State’s flu-shot mandate for health workers 1st of its kind in nation
- - November 2nd 2012
Rhode Island, the nation’s smallest state, has taken a big step toward protecting the public’s health by mandating that all health care workers who have direct contact with patients be vaccinated against seasonal influenza.
The requirement, issued by the Rhode Island Dept. of Health, marks the nation’s first statewide mandate of flu shots for health professionals. In other states, flu vaccine mandates have been set by individual employers, such as hospitals and health care centers.
The Rhode Island mandate took effect Oct. 26, as the 2012-13 flu season was starting. State health officials hope the move will lead to a shorter flu season with fewer people infected.
“Those who care for and interact with patients in a health care setting have a duty to protect the health and safety of those for whom they care,” said Michael Fine, MD, director of the health department. “A flu shot for all those who interact with patients as part of their employment or volunteer efforts at a health care facility is the best way to prevent the spread of influenza to some of our state’s most vulnerable populations.”
Under the mandate, health care workers and volunteers with medical contraindications to the flu vaccine must submit a medical exemption each year to the facility where they work. Individuals who choose not to receive the immunization for other reasons have to wear a surgical mask when they have contact with patients during periods of widespread flu. The Dept. of Health will determine when the flu is widespread in the state.

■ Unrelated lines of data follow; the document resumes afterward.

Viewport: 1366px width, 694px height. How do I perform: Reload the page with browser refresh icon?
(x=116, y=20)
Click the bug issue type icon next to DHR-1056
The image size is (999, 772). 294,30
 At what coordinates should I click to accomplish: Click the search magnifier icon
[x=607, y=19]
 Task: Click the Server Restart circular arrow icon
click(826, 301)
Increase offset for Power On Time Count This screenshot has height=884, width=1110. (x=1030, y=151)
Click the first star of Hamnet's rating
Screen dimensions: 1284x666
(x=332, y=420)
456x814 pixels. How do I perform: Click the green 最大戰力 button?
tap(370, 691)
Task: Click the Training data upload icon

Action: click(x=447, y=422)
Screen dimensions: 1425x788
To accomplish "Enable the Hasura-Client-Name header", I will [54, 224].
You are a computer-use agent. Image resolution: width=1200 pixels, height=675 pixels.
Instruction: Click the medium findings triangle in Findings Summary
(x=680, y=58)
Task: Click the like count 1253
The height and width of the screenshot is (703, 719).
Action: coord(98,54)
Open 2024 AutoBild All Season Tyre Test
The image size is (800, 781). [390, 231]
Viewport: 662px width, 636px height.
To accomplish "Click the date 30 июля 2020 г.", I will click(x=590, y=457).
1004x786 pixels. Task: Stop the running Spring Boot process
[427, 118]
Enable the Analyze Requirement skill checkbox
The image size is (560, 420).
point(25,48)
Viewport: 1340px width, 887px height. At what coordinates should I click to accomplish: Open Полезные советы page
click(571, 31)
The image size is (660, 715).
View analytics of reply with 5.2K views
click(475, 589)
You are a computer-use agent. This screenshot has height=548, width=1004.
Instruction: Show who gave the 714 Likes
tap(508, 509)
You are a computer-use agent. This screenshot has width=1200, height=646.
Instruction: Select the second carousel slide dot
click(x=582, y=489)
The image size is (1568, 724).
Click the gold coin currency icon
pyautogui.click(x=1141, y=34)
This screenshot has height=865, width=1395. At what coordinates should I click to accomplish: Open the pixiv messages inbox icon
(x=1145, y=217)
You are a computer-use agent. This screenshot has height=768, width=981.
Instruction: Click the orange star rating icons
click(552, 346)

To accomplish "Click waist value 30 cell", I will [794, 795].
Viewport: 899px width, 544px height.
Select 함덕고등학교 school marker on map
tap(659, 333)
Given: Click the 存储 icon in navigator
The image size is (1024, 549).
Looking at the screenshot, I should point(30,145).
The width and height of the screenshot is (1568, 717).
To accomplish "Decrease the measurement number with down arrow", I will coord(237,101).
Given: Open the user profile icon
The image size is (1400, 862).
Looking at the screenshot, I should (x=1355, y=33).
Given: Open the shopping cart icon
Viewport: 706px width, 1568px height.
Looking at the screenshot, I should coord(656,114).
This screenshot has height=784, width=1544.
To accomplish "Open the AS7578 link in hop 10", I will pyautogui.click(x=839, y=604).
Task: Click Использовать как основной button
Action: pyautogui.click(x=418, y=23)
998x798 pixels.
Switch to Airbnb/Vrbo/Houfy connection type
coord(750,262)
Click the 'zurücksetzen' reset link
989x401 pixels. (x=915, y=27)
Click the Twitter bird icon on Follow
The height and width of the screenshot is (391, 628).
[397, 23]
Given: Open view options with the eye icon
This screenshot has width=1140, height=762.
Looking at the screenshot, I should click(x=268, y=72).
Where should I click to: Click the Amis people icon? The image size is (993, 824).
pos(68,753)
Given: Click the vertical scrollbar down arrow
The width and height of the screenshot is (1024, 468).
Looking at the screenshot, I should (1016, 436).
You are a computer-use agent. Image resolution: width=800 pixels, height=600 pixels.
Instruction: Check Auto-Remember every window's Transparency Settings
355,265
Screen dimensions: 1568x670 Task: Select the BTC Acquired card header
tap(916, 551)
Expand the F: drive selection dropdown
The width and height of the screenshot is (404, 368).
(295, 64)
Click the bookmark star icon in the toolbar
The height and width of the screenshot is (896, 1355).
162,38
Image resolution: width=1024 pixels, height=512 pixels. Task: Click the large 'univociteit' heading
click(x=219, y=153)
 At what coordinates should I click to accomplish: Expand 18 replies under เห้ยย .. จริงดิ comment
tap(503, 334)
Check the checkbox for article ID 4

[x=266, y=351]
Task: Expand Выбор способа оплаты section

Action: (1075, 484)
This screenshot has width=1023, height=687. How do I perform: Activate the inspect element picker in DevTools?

Dr. Fine said many physicians in the state seem to support the requirement. “It renews my faith that my physician colleagues are always about [selfless] advocacy. They are best at putting patient care first,” he said.
But there has been some opposition, mainly by unions representing health care workers in the state. “Every time there’s a new requirement [for health care employees], people get very anxious and talk about their civil liberties” being violated, said Nancy Kass, ScD, deputy director for public health at Johns Hopkins Berman Institute of Bioethics in Baltimore.
Because health care workers’ job is to keep the public safe, it makes sense that they are up to date on recommended vaccines, Kass said.
The Rhode Island Medical Society did not take a formal position on the requirement, in part because physician members were divided on the necessity of the mandate, said Steven R. DeToy, director of government and policy affairs for the medical society.
“No one argues that as many people as possible should be vaccinated” against influenza, DeToy said. “We would have hoped we could have gotten to the same goal with education and training.”
The American Medical Association has policy that supports universal influenza vaccination of health care workers. The Association encourages hospitals, health care systems and others to immunize them under guidelines set by the Centers for Disease Control and Prevention’s Advisory Committee on Immunization Practices to reduce the risk of transmission to others.
During the 2011-12 influenza season, 67% of health care workers were vaccinated against the flu, up slightly from the 64% who received the vaccine in the 2010-11 season, the CDC said.
Although the CDC calls it “critically important” for health professionals to get flu shots to protect themselves and patients, the agency stops short of calling for mandatory vaccinations, said CDC spokesman Tom Skinner. “We leave that decision up to each [health] institution to decide,” he said.
With the 2012-13 flu season under way, influenza activity remained low across the country, with one pediatric death reported as of Oct. 20, the CDC said. As of Oct. 19, 117.1 million doses of flu vaccine had been distributed. Manufacturers project that 135 million doses will be produced during the season.
“Each flu season is unique, so you can’t predict what’s going to happen,” Skinner said.